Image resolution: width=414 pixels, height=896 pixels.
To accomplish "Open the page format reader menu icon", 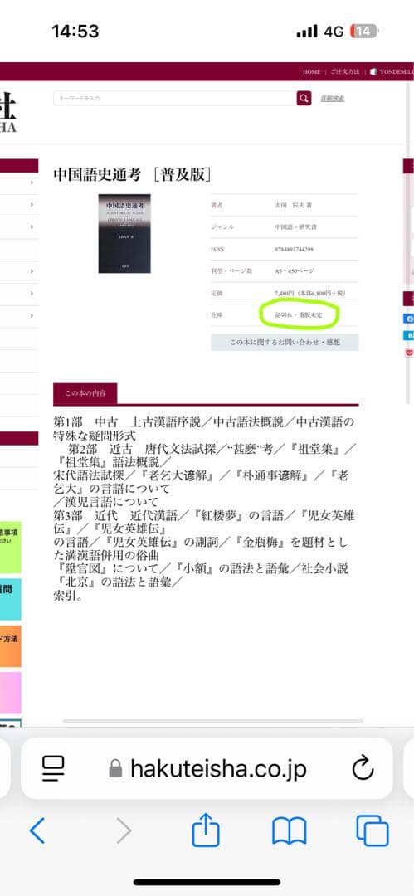I will (x=53, y=768).
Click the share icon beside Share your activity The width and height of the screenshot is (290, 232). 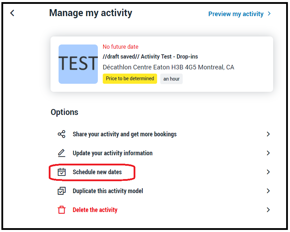tap(61, 134)
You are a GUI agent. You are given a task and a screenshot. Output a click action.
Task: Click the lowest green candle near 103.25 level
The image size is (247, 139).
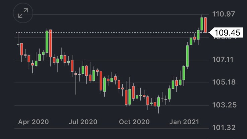pos(158,102)
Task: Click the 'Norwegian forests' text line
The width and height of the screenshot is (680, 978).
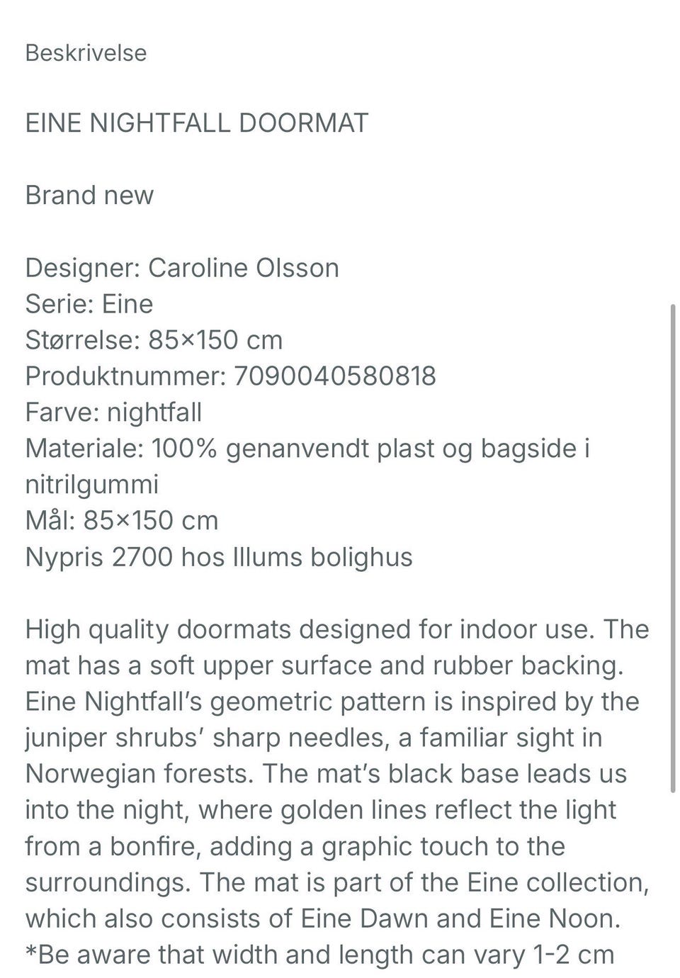Action: point(326,774)
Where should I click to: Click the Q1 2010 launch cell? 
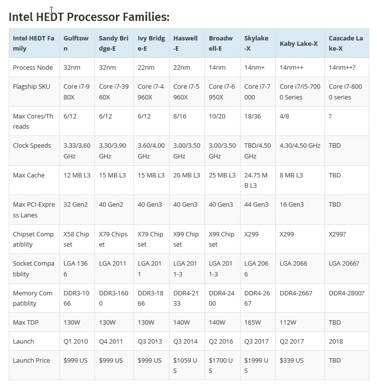click(76, 341)
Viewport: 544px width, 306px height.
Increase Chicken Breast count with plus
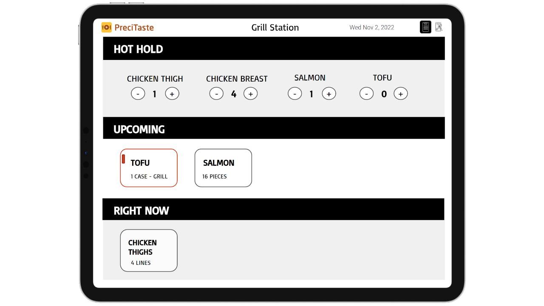[x=251, y=94]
+ + + + + + +
The required output is the lines from the one containing "The width and height of the screenshot is (680, 978)." through the end of the data, printed exactly, with no pictures.

:: TASK RESULT ::
The width and height of the screenshot is (680, 978).
Action: point(326,774)
Where should I click to: Click the Q1 2010 launch cell? 
click(76, 341)
Viewport: 544px width, 306px height.
Increase Chicken Breast count with plus
[x=251, y=94]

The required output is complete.